Climate data for Quiriego (1991–2020 normals, extremes 1927–present)
| Month | Jan | Feb | Mar | Apr | May | Jun | Jul | Aug | Sep | Oct | Nov | Dec | Year |
| Record high °C (°F) | 39 (102) | 41 (106) | 49.5 (121.1) | 47 (117) | 49 (120) | 49.5 (121.1) | 50 (122) | 49.5 (121.1) | 49.5 (121.1) | 45 (113) | 42 (108) | 40 (104) | 50 (122) |
| Mean daily maximum °C (°F) | 26.8 (80.2) | 28.0 (82.4) | 31.3 (88.3) | 34.6 (94.3) | 38.0 (100.4) | 41.0 (105.8) | 38.3 (100.9) | 36.1 (97.0) | 35.5 (95.9) | 34.4 (93.9) | 29.9 (85.8) | 25.6 (78.1) | 33.3 (91.9) |
| Daily mean °C (°F) | 16.3 (61.3) | 17.6 (63.7) | 19.9 (67.8) | 22.6 (72.7) | 26.1 (79.0) | 31.1 (88.0) | 30.8 (87.4) | 29.3 (84.7) | 28.5 (83.3) | 25.5 (77.9) | 20.0 (68.0) | 15.9 (60.6) | 23.6 (74.5) |
| Mean daily minimum °C (°F) | 5.8 (42.4) | 7.2 (45.0) | 8.5 (47.3) | 10.7 (51.3) | 14.3 (57.7) | 21.2 (70.2) | 23.3 (73.9) | 22.6 (72.7) | 21.5 (70.7) | 16.6 (61.9) | 10.1 (50.2) | 6.1 (43.0) | 14.0 (57.2) |
| Record low °C (°F) | −6.5 (20.3) | −5 (23) | −7 (19) | 1 (34) | 1.2 (34.2) | 9 (48) | 13 (55) | 14 (57) | 7 (45) | 4 (39) | −3.5 (25.7) | −9 (16) | −9 (16) |
| Average precipitation mm (inches) | 23.6 (0.93) | 18.5 (0.73) | 8.1 (0.32) | 2.1 (0.08) | 4.2 (0.17) | 27.7 (1.09) | 165.8 (6.53) | 200.4 (7.89) | 124.1 (4.89) | 39.3 (1.55) | 17.5 (0.69) | 23.9 (0.94) | 655.2 (25.80) |
| Average rainy days | 1.9 | 2.1 | 1.6 | 0.7 | 0.6 | 3.2 | 13.4 | 12.2 | 7.9 | 3.0 | 2.4 | 2.9 | 51.9 |
Source: Servicio Meteorológico Nacional

==Population==
The Quiriego Municipality population count was 3,335 in 2005. The population of the town of Quiriego, its main settlement and municipal seat, was 994 in 2000. The municipal population has been decreasing steadily since 1980 when it was 4,474.

==History==

The name Quiriego comes from the Latin words in the liturgy of the mass "Kyrie" lord and "ego" I.

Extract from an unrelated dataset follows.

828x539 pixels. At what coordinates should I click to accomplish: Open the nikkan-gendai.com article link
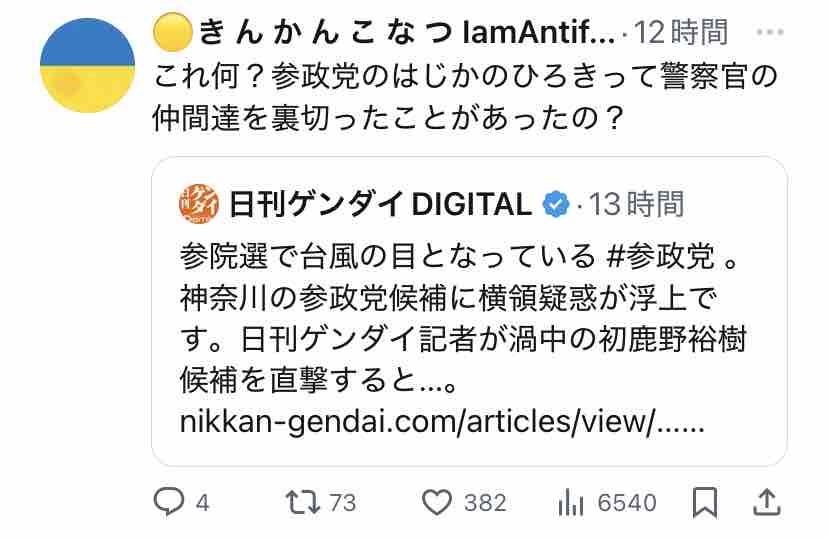click(x=442, y=422)
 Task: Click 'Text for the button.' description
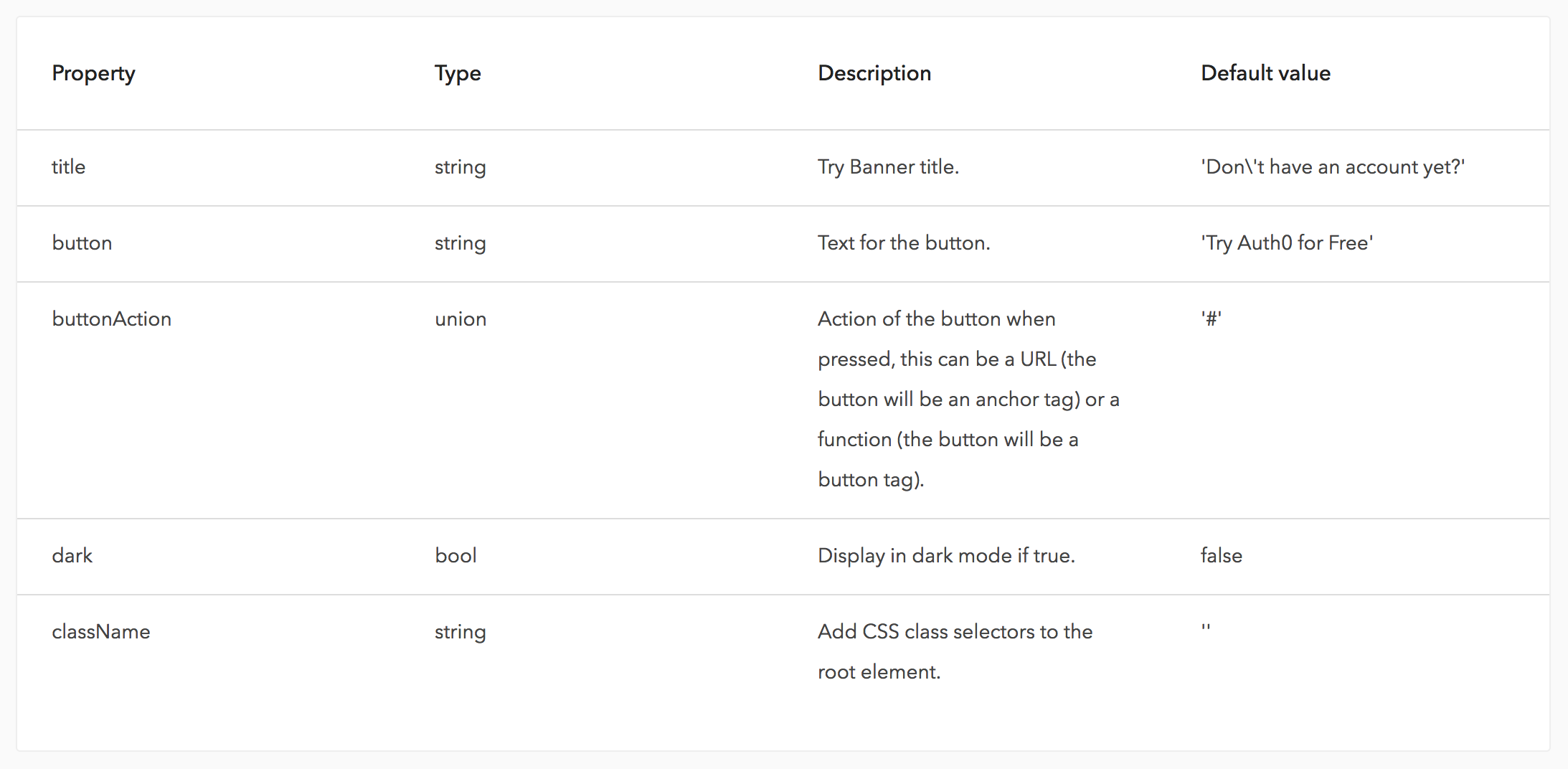(904, 242)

Located in this region are the ruins of the ancient Real de Minas y Villa de Baroyeca, which was one of the most important settlements in Sonora during the colonial period and beginning of the post-independence era.

Ruins of the former missions of Batacosa and Tepahui, founded in the eighteenth century, can also be seen.

The municipal seat, Quiriego, was originally a ranch belonging to Francisco Javier Valenzuela in the last years of the eighteenth century. Quiriego became a municipality in 1932.

==Economy==

Agriculture and cattle raising are the main economic activities. Main crops are watermelon, sorghum, corn, beans, and grasses for cattle raising. There were 34,096 head of cattle in 2000.